In focus: Common Travel Area and Employee Mobility

Nov 04, 2020

The Common Travel Area (CTA) is a long-standing arrangement between the UK and Ireland that ensures the rights of UK and Irish citizens to move freely between, and reside in either jurisdiction, and enjoy the right to work and study, and associated rights and privileges. This will not change post Brexit. However, if you are an EU citizen wishing to work in the UK or a UK employer looking to hire an EU citizen, you are not covered by the CTA so you might need to take action before the end of the year.

Reaffirming commitment to the CTA

The Government of Ireland and the UK government have signed a Memorandum of Understanding‌, reaffirming their commitment to maintaining the CTA regardless of the Brexit outcome. 

For UK or Irish citizens working/residing in UK or Ireland

If you are a UK or Irish citizen, you can work in either country, including on a self-employed basis, without any additional permissions required.

There are an estimated 23,000 to 30,000 cross border workers who live in one part of the island of Ireland and work in the other.

Under the CTA, all existing arrangements regarding Social Insurance entitlements will be maintained in Ireland and the UK. This means that Irish citizens living in Ireland maintain the right to benefit from Social Insurance contributions made when working in the UK and to access Social Insurance payments if living in the UK and vice versa.

Irish and UK citizens can continue to travel freely for work or otherwise between the UK and Ireland in the same manner as before.  There are no requirements for passport controls and there will be no change to this as a result of Brexit.

Employee mobility post Brexit

For EU citizens working/residing in the UK

The freedom of movement of people between the EU and UK will end on 31 December 2020. The issue of employee mobility and access to labour is more important than ever for maintaining the integrity of the all-island economy, especially with regards to Northern Ireland’s ability to hire people from both Ireland and the rest of the UK. This is important for the Northern Ireland labour market and for its economic competitiveness.

While Irish nationals can continue to enter and work in the UK under the Common Travel Area agreement, this does not cover EU nationals living in Ireland and travelling across the border.
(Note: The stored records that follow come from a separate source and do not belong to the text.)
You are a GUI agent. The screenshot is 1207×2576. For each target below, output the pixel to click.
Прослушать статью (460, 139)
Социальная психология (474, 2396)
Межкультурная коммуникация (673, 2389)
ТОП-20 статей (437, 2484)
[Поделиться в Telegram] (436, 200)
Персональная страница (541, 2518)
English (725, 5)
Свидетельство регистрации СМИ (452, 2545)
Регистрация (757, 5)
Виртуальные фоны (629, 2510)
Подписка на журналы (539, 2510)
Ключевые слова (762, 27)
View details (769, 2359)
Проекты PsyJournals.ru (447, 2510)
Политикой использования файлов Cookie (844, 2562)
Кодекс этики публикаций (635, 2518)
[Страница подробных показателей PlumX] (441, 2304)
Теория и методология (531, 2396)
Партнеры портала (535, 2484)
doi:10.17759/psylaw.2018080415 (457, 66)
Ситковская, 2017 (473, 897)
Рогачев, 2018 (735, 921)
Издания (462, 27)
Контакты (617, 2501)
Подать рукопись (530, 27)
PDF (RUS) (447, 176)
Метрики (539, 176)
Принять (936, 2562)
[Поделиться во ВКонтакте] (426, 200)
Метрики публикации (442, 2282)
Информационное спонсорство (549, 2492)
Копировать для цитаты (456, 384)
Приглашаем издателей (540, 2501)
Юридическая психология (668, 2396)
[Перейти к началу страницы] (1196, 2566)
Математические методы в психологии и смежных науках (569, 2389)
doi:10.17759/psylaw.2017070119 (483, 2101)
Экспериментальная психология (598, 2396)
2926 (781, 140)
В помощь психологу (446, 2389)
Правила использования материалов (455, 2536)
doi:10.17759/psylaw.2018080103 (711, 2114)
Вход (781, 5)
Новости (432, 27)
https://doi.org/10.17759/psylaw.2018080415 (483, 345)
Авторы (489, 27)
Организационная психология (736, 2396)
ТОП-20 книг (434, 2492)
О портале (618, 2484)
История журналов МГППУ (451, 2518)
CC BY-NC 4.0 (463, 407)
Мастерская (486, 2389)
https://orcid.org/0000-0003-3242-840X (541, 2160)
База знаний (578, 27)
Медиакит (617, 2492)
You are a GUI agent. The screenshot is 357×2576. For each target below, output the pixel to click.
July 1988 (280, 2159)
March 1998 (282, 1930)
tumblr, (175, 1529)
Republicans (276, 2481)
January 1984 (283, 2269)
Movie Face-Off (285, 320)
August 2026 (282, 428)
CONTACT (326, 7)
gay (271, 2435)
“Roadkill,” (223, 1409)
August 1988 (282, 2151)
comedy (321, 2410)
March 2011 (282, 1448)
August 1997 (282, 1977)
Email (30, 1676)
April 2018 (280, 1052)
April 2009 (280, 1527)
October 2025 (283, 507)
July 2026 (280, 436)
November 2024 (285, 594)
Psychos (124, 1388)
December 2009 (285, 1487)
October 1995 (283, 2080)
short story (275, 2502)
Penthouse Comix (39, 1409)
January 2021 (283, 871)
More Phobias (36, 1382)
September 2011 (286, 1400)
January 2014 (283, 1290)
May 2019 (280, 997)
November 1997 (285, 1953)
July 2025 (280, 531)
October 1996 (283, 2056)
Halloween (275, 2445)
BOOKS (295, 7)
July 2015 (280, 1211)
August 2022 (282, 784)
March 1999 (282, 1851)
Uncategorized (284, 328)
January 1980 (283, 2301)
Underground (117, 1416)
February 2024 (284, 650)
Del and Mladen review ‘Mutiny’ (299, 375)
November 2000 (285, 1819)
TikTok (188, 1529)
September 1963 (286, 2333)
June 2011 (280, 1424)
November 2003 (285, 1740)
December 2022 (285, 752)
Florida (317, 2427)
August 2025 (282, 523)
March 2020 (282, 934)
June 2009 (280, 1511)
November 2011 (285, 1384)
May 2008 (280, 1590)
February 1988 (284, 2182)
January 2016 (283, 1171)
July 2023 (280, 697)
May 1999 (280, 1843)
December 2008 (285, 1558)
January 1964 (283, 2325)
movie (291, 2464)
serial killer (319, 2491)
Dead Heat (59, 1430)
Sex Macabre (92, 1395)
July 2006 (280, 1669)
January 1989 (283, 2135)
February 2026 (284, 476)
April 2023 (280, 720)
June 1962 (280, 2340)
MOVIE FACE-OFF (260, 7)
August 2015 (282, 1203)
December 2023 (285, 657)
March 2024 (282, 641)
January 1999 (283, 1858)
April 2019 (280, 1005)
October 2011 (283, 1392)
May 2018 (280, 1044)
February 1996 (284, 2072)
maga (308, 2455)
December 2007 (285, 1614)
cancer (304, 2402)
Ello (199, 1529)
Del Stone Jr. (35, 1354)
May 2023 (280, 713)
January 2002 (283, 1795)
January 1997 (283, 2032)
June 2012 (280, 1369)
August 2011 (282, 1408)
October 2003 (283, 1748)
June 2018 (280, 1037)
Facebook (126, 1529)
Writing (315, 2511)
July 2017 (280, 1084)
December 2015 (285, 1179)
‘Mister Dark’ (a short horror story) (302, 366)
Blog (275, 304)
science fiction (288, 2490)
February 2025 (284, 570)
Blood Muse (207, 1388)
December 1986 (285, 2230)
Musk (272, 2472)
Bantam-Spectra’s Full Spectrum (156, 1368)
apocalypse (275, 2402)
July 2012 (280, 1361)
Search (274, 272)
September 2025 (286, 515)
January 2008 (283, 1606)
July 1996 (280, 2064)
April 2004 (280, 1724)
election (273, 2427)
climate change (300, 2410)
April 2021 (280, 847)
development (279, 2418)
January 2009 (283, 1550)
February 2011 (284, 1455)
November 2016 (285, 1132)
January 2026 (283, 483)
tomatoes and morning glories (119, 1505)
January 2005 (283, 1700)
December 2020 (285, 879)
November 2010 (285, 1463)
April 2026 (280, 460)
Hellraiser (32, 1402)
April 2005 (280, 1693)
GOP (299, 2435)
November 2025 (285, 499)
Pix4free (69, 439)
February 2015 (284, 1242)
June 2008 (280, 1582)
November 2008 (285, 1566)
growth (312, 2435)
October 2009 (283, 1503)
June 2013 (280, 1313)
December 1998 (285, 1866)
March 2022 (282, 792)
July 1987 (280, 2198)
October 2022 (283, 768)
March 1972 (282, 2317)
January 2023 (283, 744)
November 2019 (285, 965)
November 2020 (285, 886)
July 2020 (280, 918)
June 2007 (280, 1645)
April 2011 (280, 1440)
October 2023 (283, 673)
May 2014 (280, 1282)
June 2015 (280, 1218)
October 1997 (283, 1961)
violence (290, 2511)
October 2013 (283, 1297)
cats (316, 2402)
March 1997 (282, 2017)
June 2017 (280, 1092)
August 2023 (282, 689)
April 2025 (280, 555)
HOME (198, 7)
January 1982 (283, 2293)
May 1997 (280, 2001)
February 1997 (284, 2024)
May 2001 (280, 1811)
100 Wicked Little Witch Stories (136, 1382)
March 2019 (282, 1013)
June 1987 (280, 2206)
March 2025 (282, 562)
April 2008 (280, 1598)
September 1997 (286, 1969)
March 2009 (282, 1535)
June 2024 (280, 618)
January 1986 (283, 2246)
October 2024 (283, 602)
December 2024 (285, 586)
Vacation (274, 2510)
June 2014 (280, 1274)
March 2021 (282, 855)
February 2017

Under the new UK immigration system that is to come into effect on 1 January 2021, both EU and non-EU nationals will be treated equally.

Employers in Northern Ireland in particular should take measures to reduce the risk of labour shortages, such as ensuring that employees from EU Member States other than Ireland are aware of, and encouraged to apply for, the EU Settlement Scheme.

Employers should take steps to prepare for the post-Brexit immigration system including: verifying qualifications, considering the requirements under the new points-based system and availing of any possible temporary transitional immigration schemes which may assist.

For businesses in the UK hiring from the EU

Regardless of the outcome of the current negotiations, from 1 January 2021 there will be guaranteed changes for businesses hiring in the UK:

  • From 1 January 2021, a new ‘points-based’ immigration system will replace the current rules for workers from outside the UK.
  • Employers will need to be a licensed sponsor to hire eligible workers from outside the UK, including EEA, EU and Swiss Citizens. This normally takes 8 weeks and fees apply. Check your business is eligible and read the accompanying sponsorship guidance.
  • New job, salary and language requirements will apply to anyone you want to hire from outside the UK. Check that the people you want to hire will meet the requirements for coming to the UK for work.

The new system will not apply to hiring Irish citizens, or EU citizens already living and working in the UK who are eligible under the EU Settlement Scheme.